Chevrolet Europe has given its Captiva CUV a fairly substantial mid-cycle refresh, consisting of an updated exterior design, improved interior, and a new engine and transmission lineup. The updated Captiva will be one of four Chevrolet world premieres at the upcoming Paris Motor Show, joining the Cruze hatch, all-new Aveo, and Orlando MPV.
The refreshed Captiva gets an updated front end, with a revised hood, Chevrolet signature dual-port grille, and prism-shaped headlamps with LED turn signals in the wing mirrors. A pair of side air vents are now present on the Captiva, joining a growing list of cars that have jumped on the new design bandwagon.
From the A-pillar back, the Captiva’s profile remains unchanged, but the Theta-based CUV does get a new color palate and newly sculpted wheel arches that accommodate wheel sizes of 17-19 inches.
All-New Powertrain Lineup
The 2011 Captiva gets an all-new lineup of engines and transmissions. On the gasoline front, the bow-tie ‘ute gets the direct-injected 2.4 liter ECOTEC four cylinder (rated at 171 hp) as well as the 3.0 liter LF1 V6 (rated at 258 horses). Both engines are carried over from the Captiva’s U.S.-based cousin, the Chevy Equinox. But unlike the Equinox, the Captva also gets two variants of the 2.2 liter common rail diesel good for 163 hp in low output guise and 184 hp in the high-output version. All engines are mated to either a manual or automatic six-speed transmission, with the active all wheel drive system available as an option in all powerplants except for the V6.
The revised Captiva also gets a returned chassis that delivers improved cornering, roll characteristics, and ride feel. It comes standard with Electronic Stability Control (ESC), Traction Control System (TSC), and Braking Assist System (BAS).

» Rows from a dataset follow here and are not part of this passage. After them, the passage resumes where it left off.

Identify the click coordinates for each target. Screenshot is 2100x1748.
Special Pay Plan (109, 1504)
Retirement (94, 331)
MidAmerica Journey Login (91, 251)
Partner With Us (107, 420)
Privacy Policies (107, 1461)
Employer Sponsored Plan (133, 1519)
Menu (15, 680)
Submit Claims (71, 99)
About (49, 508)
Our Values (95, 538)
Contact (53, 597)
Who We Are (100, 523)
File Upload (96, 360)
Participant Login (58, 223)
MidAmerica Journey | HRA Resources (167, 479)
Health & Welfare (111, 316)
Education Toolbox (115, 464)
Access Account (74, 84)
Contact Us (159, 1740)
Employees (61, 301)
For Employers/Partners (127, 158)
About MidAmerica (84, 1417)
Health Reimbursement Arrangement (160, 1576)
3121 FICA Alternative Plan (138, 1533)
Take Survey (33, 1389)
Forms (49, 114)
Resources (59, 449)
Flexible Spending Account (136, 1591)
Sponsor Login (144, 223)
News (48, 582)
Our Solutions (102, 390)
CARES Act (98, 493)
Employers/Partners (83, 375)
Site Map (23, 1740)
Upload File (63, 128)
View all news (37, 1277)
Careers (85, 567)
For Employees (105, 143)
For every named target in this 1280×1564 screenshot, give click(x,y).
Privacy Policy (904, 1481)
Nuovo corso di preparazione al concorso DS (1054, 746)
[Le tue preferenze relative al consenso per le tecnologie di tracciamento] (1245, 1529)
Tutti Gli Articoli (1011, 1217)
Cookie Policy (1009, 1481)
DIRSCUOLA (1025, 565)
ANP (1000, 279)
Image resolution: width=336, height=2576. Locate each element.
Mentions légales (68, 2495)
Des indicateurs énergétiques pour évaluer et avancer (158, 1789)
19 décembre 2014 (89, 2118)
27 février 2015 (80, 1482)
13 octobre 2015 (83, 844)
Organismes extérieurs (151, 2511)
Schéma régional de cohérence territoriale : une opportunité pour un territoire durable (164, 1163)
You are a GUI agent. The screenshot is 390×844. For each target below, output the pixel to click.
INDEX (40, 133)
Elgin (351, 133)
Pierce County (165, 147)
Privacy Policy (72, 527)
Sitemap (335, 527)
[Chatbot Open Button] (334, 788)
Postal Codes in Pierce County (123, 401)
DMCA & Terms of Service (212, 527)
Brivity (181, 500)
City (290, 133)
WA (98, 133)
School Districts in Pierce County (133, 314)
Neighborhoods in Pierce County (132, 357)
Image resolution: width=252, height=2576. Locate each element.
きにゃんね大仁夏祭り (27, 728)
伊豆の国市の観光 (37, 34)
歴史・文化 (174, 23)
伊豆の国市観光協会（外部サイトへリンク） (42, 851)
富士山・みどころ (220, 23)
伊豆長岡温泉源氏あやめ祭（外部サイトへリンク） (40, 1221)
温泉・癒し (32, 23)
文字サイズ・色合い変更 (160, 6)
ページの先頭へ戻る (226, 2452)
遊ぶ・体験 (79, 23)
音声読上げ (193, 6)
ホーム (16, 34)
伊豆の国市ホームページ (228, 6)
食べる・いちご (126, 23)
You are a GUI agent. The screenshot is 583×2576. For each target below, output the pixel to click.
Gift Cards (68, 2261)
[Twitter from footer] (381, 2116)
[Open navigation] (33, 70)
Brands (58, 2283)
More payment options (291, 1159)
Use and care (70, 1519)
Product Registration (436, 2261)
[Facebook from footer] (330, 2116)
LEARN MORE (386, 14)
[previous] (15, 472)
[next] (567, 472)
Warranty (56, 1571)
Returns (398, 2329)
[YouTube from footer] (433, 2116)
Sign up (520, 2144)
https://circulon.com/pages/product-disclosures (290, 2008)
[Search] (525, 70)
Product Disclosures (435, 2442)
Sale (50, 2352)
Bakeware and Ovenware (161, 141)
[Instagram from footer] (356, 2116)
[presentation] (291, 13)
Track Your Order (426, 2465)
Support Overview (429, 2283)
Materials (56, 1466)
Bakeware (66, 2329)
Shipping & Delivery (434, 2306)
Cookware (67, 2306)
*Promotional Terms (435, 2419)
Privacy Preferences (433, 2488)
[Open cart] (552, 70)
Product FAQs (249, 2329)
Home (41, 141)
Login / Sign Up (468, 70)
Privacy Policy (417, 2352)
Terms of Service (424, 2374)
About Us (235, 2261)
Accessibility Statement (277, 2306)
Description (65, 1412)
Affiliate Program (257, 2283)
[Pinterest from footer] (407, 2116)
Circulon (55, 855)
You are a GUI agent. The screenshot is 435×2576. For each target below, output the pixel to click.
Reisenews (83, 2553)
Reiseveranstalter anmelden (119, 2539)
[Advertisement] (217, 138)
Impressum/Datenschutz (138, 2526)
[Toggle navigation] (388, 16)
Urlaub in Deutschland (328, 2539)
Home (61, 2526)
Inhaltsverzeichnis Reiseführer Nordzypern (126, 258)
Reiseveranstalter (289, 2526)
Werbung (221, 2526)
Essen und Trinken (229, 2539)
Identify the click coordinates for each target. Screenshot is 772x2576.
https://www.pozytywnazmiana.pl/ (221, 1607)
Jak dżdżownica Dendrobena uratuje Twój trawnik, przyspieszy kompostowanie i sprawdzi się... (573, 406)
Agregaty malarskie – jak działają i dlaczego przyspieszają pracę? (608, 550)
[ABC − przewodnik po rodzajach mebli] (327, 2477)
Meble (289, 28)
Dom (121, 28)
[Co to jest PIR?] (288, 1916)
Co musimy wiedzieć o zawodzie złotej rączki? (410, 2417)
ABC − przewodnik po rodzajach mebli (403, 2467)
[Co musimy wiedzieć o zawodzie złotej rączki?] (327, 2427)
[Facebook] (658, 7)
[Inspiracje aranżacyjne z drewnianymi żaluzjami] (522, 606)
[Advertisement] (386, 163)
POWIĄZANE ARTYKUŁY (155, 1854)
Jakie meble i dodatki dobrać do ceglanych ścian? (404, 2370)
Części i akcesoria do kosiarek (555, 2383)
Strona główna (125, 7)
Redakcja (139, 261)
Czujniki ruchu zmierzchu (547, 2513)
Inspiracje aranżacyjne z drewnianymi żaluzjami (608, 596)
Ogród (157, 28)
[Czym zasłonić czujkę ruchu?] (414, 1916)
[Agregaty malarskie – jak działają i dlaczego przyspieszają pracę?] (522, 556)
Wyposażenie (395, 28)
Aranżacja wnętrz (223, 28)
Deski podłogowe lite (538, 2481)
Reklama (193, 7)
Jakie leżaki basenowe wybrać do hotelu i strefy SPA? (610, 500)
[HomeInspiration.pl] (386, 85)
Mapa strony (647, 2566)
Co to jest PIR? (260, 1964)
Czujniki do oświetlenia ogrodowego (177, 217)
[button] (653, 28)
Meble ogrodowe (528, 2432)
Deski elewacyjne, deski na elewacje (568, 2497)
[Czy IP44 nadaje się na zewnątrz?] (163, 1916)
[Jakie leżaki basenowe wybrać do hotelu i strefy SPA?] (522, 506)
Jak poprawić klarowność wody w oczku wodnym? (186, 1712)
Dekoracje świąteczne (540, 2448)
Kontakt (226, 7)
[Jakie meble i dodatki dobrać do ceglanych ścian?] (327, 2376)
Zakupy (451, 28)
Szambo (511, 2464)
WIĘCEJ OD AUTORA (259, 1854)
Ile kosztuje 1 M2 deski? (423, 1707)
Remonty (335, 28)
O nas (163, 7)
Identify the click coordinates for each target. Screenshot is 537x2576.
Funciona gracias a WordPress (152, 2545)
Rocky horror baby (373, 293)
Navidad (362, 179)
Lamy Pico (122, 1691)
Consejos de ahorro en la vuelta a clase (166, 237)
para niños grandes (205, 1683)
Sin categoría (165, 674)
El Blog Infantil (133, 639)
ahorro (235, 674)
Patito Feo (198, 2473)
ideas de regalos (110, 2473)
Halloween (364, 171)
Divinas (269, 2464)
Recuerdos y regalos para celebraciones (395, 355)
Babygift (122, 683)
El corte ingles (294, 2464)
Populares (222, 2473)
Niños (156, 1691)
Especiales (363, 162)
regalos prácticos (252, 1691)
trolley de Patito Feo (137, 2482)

The 2011 Captiva also gets a revised interior with new finishes and textures, including all-new seat fabrics and interior decor appointments. It also gets Chevy’s newly-adopted ice-blue back lighting and wrap-around design, creating a dual cockpit feel found in other new Chevrolet vehicles (such as the Malibu and Equinox).
The traditional park brake makes way in favor of an electric unit, creating space for more storage in the center console. The audio system includes a USB port and Bluetooth connectivity while the a rear-view camera is optional. Chevy also tells us that they’ve taken measures to reduce road, wind and engine noise in the Captiva’s revised cabin.
The GM Authority Take
A good vehicle has just gotten better. The Captiva, which shares the Theta platform of the Chevrolet Equinox and GMC Terrain, is a very competitive vehicle. In fact, it’s probably the best in the class, with the perfect combination of style, utility, comfort, and safety.
Moreover, we appreciate the Captiva’s ability to accommodate up to three rows of seating – something that the larger (and more spacious) Equinox and Terrain currently aren’t capable of. We hope that the Captiva and Equinox become global vehicles with their respective next-generations. In fact, as fine a vehicle as the current Equinox is, it desperately needs a third row in the States to effectively compete with entrants from Kia and stalwarts from Toyota.
We look forward to driving the revised Captiva in the near future. The updated version goes on sale all over Europe in spring 2011.